The objects examined by Bedding and colleagues are known as red giants, the bloated fate of stars such as our Sun as they begin to exhaust their primary source of energy -- the hydrogen near the center that powers nuclear fusion. The resulting helium accumulates in the core, forcing hydrogen in a surrounding shell to burn more vigorously than before. About 5 billion years from now, these processes will gradually cause our own star to expand to more than 100 times its present size, becoming a red giant and destroying some of the inner planets in our Solar System. Stars that were born before the Sun, as well as heavier stars (which evolve more quickly), have already reached this phase of stellar evolution.
Like the Sun, the surface of a red giant seems to boil as convection brings heat up from the interior and radiates it into the coldness of outer space. These turbulent motions act like continuous starquakes, creating sound waves that travel down through the interior and back to the surface.
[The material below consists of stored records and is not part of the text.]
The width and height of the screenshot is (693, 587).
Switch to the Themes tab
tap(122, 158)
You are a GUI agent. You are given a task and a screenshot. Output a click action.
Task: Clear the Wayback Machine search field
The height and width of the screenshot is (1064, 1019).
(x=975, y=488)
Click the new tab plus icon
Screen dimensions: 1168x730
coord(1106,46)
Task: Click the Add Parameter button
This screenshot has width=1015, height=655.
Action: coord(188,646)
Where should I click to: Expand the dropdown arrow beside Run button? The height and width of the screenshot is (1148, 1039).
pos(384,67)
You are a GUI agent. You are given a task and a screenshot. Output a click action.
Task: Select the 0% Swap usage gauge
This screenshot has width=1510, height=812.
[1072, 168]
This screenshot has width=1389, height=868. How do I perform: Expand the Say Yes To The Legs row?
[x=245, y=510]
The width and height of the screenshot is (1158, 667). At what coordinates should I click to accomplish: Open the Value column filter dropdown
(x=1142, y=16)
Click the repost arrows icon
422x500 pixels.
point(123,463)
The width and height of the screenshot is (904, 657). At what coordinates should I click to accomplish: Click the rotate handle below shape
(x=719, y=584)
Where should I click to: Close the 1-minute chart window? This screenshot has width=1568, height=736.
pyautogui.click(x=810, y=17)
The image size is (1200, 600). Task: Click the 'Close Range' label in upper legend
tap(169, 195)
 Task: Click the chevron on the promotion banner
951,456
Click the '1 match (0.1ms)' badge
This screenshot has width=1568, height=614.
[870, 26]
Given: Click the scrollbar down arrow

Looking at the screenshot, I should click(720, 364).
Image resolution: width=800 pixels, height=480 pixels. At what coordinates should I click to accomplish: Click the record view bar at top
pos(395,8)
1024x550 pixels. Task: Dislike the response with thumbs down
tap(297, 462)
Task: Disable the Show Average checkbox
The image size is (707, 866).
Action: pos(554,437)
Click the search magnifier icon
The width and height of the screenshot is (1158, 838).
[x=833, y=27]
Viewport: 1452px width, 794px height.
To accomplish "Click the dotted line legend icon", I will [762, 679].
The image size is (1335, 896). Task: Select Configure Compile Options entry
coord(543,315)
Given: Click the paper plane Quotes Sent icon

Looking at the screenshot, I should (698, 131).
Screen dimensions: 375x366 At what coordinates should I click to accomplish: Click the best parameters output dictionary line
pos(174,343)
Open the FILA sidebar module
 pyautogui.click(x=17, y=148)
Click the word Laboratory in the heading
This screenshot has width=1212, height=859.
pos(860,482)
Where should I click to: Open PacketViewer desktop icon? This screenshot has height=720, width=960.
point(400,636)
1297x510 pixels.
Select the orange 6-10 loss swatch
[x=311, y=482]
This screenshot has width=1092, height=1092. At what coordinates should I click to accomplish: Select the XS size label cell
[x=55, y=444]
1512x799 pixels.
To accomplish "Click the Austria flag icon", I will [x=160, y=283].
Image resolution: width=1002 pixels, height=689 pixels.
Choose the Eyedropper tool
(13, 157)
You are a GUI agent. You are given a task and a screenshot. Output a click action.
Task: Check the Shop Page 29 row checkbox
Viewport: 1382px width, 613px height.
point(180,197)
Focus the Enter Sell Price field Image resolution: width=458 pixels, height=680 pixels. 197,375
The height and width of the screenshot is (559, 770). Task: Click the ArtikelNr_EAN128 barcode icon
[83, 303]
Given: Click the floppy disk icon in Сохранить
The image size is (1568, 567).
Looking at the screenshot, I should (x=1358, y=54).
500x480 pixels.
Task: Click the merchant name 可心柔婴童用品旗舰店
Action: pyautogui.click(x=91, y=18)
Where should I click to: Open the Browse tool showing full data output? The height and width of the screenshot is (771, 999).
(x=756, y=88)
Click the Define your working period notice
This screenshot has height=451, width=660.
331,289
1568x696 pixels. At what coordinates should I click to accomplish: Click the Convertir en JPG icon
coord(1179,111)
Some of the sounds have just the right tone -- a million times lower than the audible range for humans -- to set up standing waves (known as solar-like oscillations) that cause the entire star to change its brightness regularly over hours and days, depending on its size. Inferring the properties of stars from these periodic brightness changes is a technique known as asteroseismology. The sound waves generated near the surface of a red giant can interact with buoyancy waves (rather like the waves in the ocean) that are trapped inside the helium core. Under the right conditions, the two types of waves can couple to each other, changing the regularity of the brightness changes at the surface. These 'mixed' oscillation modes are much more sensitive to structure in the core than are the uncoupled sound waves that sample only the stellar envelope.
The innovation that allowed Bedding and colleagues to distinguish between red giants at different life stages emerged from precise observations by the Kepler space telescope. Launched in March 2009, Kepler stares at a large patch of sky near the constellation Cygnus, monitoring the brightness of more than 156,000 stars with the goal of detecting habitable planets like Earth. The mission has been extremely successful at finding alien worlds, but it is also revolutionizing the study of stellar oscillations by providing many months of continuous data for thousands of stars. Earlier efforts to study red giants from ground-based telescopes were hampered by both the daily interruptions of sunlight and the limited duration of the monitoring.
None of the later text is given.